### Passage to read
With regard to the commenter's reference to Rule 806, Section D.4, we 
assume the comment intended to refer to Rule 806 Section D.6 which 
contains discretion. This discretion is similar to discretion approved 
in SJVAPCD Rule 4550 Section 6.2.3.2, and has been restricted by 
requiring alternative CMPs in ICAPCD to be at least equivalent to the 
most effective CMPs already available. While such discretion may not be 
appropriate for more traditional stationary sources, it is reasonable 
at this time given the variability and limited regulatory history of 
the affected sources.\22\ As ICAPCD gains experience regulating this 
industry, it may be appropriate to reduce this discretion in the 
future.
---------------------------------------------------------------------------

    \22\ See, e.g., 71 FR 7684 and 7686 (February 14, 2006).
---------------------------------------------------------------------------

    Comment #14--Comite asserts that EPA cannot stay CAA sanctions 
based on a proposed approval of revised Regulation VIII, but only upon 
final and full approval.
    Response #14--As explained in our Interim Final Rule, we invoked 
the good cause exception under the APA as the basis for not providing 
public comment before the action took effect.\23\ Our review of the 
State's submittal indicated that it was more likely than not that the 
State had submitted a revision to the SIP that addressed the issues we 
identified in our earlier action that started the sanctions clocks. We 
concluded that it was therefore not in the public interest to impose 
sanctions. Our use of the good cause exception thus relieved 
restrictions that were unnecessary because the State had already taken 
the steps it needed to take to submit an approvable rule. The only 
action that remained to be taken was EPA's action to complete our 
rulemaking, including reviewing and responding to public comments on 
our proposed action. As explained in our Interim Final Rule, we could 
have disapproved the rule, if justified by public comments. However, we 
are now finalizing our action with an approval of the State's 
submittal, which further supports the reasonableness of our use of the 
good cause exception to avoid needless hardship on entities and 
individuals in the Imperial Valley.
######
### Data supplied
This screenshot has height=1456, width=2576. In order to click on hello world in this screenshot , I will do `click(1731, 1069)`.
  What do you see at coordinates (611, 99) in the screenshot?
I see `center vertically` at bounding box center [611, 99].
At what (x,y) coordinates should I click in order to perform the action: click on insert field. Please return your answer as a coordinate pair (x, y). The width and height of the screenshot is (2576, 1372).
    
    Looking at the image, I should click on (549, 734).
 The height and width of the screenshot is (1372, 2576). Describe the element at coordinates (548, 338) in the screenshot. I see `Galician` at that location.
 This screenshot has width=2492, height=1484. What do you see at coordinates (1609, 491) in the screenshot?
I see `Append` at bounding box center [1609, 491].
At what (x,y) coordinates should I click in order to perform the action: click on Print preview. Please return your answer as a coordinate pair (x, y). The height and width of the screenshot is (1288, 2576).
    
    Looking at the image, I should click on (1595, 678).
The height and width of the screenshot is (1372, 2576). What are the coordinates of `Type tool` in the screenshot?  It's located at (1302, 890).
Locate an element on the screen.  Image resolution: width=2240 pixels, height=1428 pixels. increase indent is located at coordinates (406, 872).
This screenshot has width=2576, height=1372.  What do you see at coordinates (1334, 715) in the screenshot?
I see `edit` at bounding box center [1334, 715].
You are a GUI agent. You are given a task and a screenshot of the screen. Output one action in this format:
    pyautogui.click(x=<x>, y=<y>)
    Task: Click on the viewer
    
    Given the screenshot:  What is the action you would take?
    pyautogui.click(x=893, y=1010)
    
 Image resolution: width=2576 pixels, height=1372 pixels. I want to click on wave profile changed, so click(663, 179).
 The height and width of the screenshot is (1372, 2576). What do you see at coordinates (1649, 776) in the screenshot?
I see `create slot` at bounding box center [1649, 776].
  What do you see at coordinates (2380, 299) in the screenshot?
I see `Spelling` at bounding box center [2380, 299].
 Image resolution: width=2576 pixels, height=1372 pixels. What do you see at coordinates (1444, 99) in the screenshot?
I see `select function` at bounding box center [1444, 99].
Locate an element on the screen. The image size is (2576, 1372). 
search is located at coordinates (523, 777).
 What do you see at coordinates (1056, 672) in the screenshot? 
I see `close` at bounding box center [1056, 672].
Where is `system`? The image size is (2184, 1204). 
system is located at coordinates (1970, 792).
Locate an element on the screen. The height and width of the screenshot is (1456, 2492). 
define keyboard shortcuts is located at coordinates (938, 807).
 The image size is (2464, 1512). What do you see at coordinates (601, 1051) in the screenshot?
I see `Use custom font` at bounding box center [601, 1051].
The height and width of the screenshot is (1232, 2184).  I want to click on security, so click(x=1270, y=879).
######
■ Exercise goal
Answer these questions about the Regulation VIII passage above.
(a) Which SJVAPCD rule section approved discretion similar to that in Rule 806 Section D.6?
(b) According to Comite, what can EPA not do based on a proposed approval of revised Regulation VIII?
(c) What exception under the APA did EPA invoke as the basis for not providing public comment before the action took effect?

■ Output for this task
(a) SJVAPCD Rule 4550 Section 6.2.3.2.
(b) EPA cannot stay CAA sanctions; it can do so only upon final and full approval.
(c) The good cause exception.